My mom’s interview is up!  Click here to listen.

(ps – If this is your first time to this blog, please read 2012 in review for a good overview of what this blog is about.  Also, here’s the philanthropy blog mentioned in the podcast.)


8 thoughts on “Nathan and I on the Gay Mormon Stories podcast

  1. “Let’s realize that while we bicker, each as confident in our own positions as we were when we acquired them 10 years ago , others around us are experiencing a very real pain. They need friendship, they need understanding, they need loved ones who listen and don’t judge, who don’t trivialize their inner struggles, who don’t assume things about why or what they do, but who just listen to them and trust them.”

    Great commentary on methodology, regardless of ideology.

    1. Thanks for stopping by and for the nice remark. Uh . . . do people call you “bigot” for short? I’ve almost done that three times already while typing this small comment 😉

  2. Jefferson,

    I listened to both parts of the podcast and am on part 2 of your Mom’s. Wow! I want so badly for my 15 year old son to listen to you and Nathan. I believe it would be so good for him. You both come across as so sincere, honest and … straight. LOL

    There are parts of your Dad’s story that are so close to mine and some completely at odds with it. Overall, I believe it would be a benefit for my son and eventually my daughters to listen to. But my dilemma is how to introduce it to him. Put yourself back in the body of yourself at 15, still wholly believing in the church. I think he’d be OK listening to the part about your gay dad and your relationship with him, but you know members can be especially when they’re going to Seminary each day and gung-ho on all things Mormon. I’m afraid he’d tune out and turn it off at the first hint that the church isn’t true. I don’t want him to dismiss everything because you’re no longer LDS.

    You mentioned how your Dad never badmouthed the church to you. I find myself constantly biting my tongue and lying down rather than issuing a challenging thought. I guess I’m wondering if at 15 you would have felt like your podcast would have been too challenging and controversial to listen to?
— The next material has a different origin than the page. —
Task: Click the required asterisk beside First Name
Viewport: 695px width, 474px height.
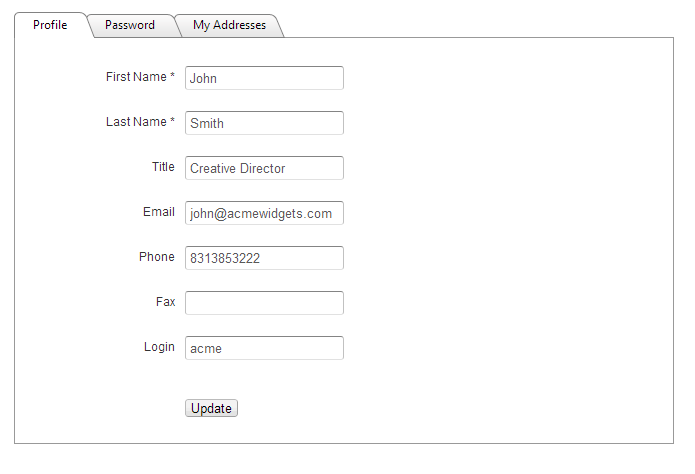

    I find it so hard to know when it’s a good idea to introduce the topics of my homosexuality or my standing with the church. I get the sense that he doesn’t want to talk about either one but there has to be a right time and a good way. Part of me thinks this podcast is the right way on the gay part but too challenging on the LDS part.

    What would you have thought at 15?

    1. Thanks for listening, Primal!

      Hmmm, at age 15 . . .

      I guess it depends a LOT on what your son is like, how much he likes to study gospel topics, how much he WANTS to know about it, stuff like that.

      For ME at 15? That’s tough. What I pursued, in understanding homosexuality, was Church-endorsed materials. “Anti” is so taboo that if your son even READS it he would be very skeptical of everything it said. I’ve heard from a lot of faithful Mormons that they appreciate the tone of the podcast, but for someone who’s young and doesn’t understand some of the issues we bring up, it might just seem like anti. Since every little interaction with you son will have a strong affect on whether or not he listens to you in the future, I would suggest starting with things that are firmly within the LDS tent or that are very neutral; maybe there are some podcasts by others that are still LDS that will help him understand the basics about homosexuality (that it isn’t a choice, that’s it’s not the end-result of early immorality on your part, that it’s REALLY difficult to come to terms with). I wouldn’t have likely gone to any meetings of a group that was antagonistic to the Church, for example – I went to North Star’s meeting because they were managed by LDS families like mine.

      I’m very glad you liked it and hope it might be useful to you in some way, but I don’t think I would send it to my son unless you feel confident enough that you can present it to him in a way that he won’t instantly kick against it. You run the risk of closing off his ears in the future.

      What he NEEDS before he can understand you at ALL is a curiosity, love for you, and a desire to understand your perspective. If he has those things, the right materials from you could help him come to understanding.

      Anyway, I hope that helps. Let me know if I can do anything else.